Negli Stati Uniti d’America, in pieno proibizionismo, i due capi mafiosi Al Capone e l’irlandese George “Bugs” Moran si contendevano il controllo del mercato degli alcolici a Chicago. E proprio nella giornata dedicata agli innamorati, la città ricorda un 14 febbraio ‘diverso’, ovvero quello del 1929, quando gli uomini di Al Capone sterminarono la banda di Bugs Moran. Capone si trovava, proprio quel giorno, a Miami convocato da un giudice federale per un interrogatorio, aveva dunque un alibi a prova di investigatori e quello era il momento giusto.
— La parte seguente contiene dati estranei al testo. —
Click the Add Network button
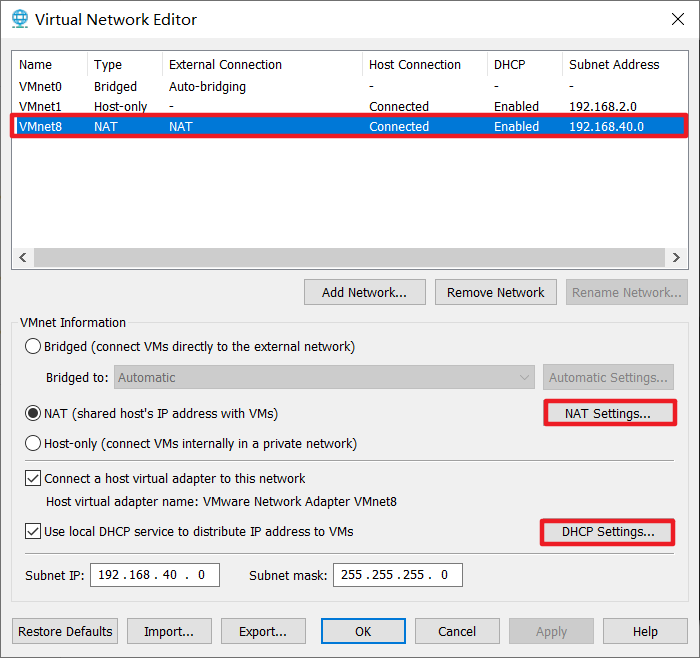Screen dimensions: 700x658 click(x=364, y=293)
I suoi uomini si presentano da quelli di Bugs travestiti da poliziotti. Il commando mafioso fu guidato dall’autista e luogotenente di Capone, Sam Giancana, con al seguito altri quattro uomini. Gli uomini di Capone si presentarono nel garage al 2122 di North Clark Street e quelli di Moran si lasciarono disarmare e vennero uccisi a colpi di mitragliatore. Almeno cinquanta colpi scaricati addosso ad ogni corpo.
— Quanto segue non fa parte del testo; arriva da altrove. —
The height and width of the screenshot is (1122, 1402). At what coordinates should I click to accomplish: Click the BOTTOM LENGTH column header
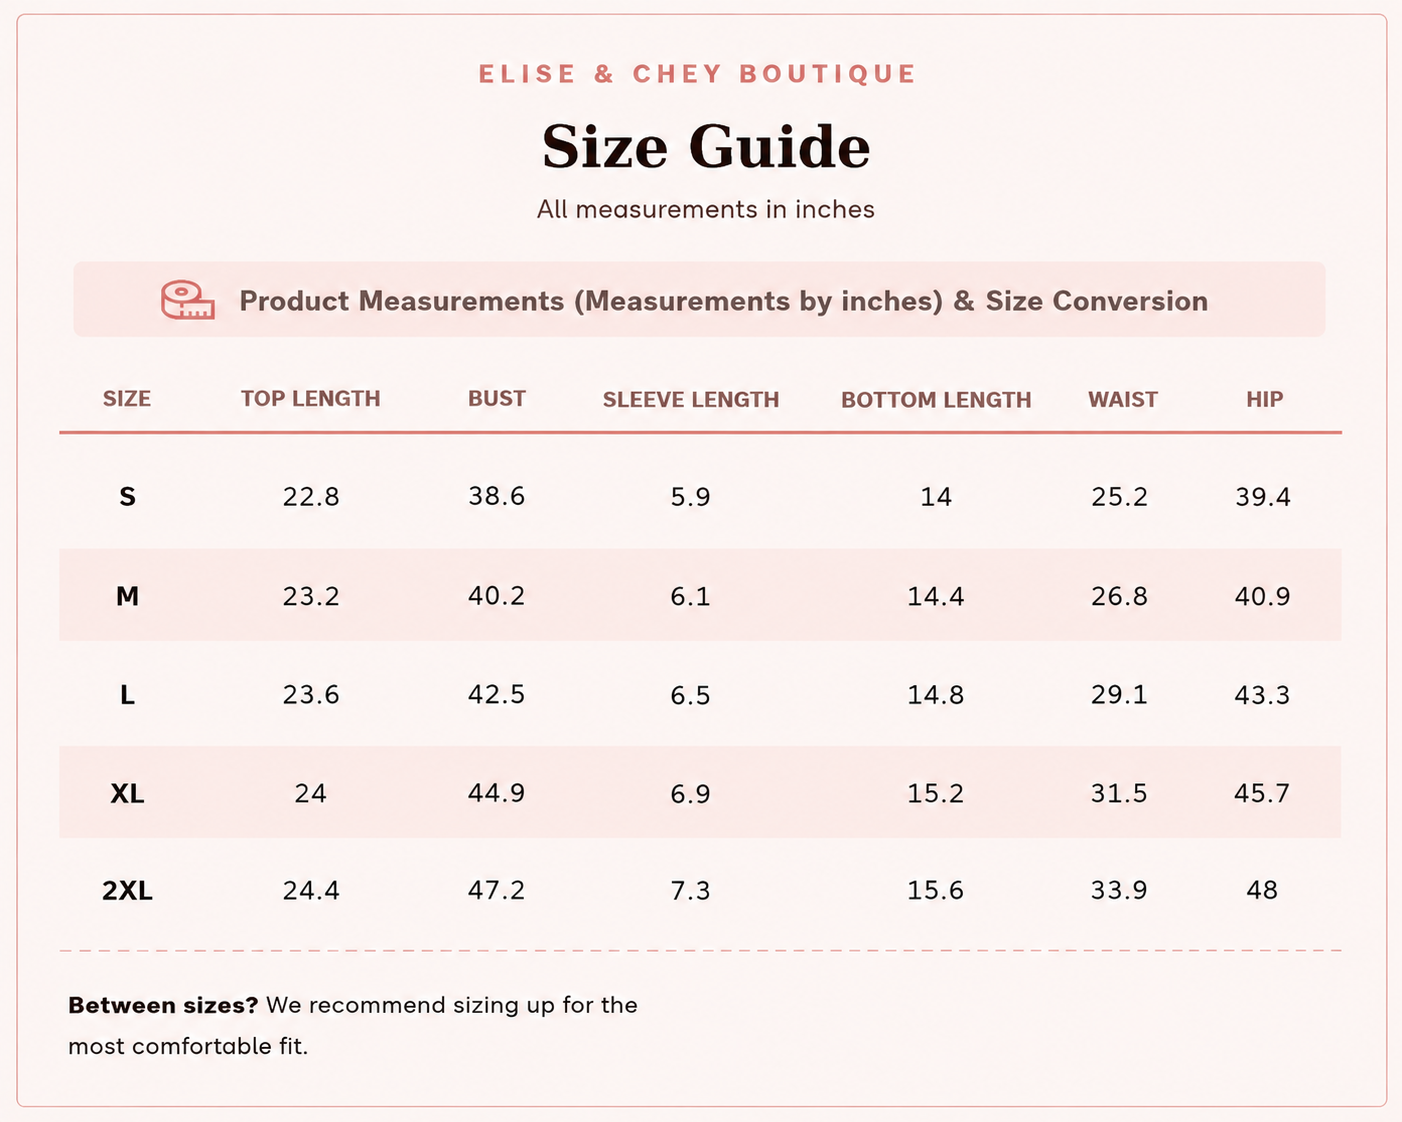tap(936, 399)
Una delle vittime, Frank Gusenberg, era ancora vivo all’arrivo della polizia, quella vera questa volta. Alla domanda su chi gli avesse sparato rispose “nessuno mi ha sparato” e tre ore dopo morì. Per molti anni l’alibi di Al Capone resse, anche perché i pochi testimoni della scena videro dei poliziotti aggirarsi sul luogo della strage e la tesi sposata fu a lungo quella di un’esecuzione di poliziotti corrotti che volevano mettere a tacere testimoni che sapevano troppo. Solo 40 anni dopo un vecchio gangster, Alvin Karpis, disse la verità gettando nuova luce sui fatti reali. Si tratta, probabilmente, della più grande e sanguinolenta strage della mafia italoamericana.
Le vittime furono Peter Gusenberg, Frank Gusenberg, Adam Heyer, Albert Kachellek, Reinhardt Schwimmer, Albert Weinshank e John May. Bugs Moran fu l’unico superstite per un caso fortuito: un uomo che gli somigliava moltissimo fu ucciso al suo posto. Egli riuscì a fuggire a far perdere le proprie tracce, ma da quel momento in poi Al Capone rimase unico e incontrastato padrone di Chicago.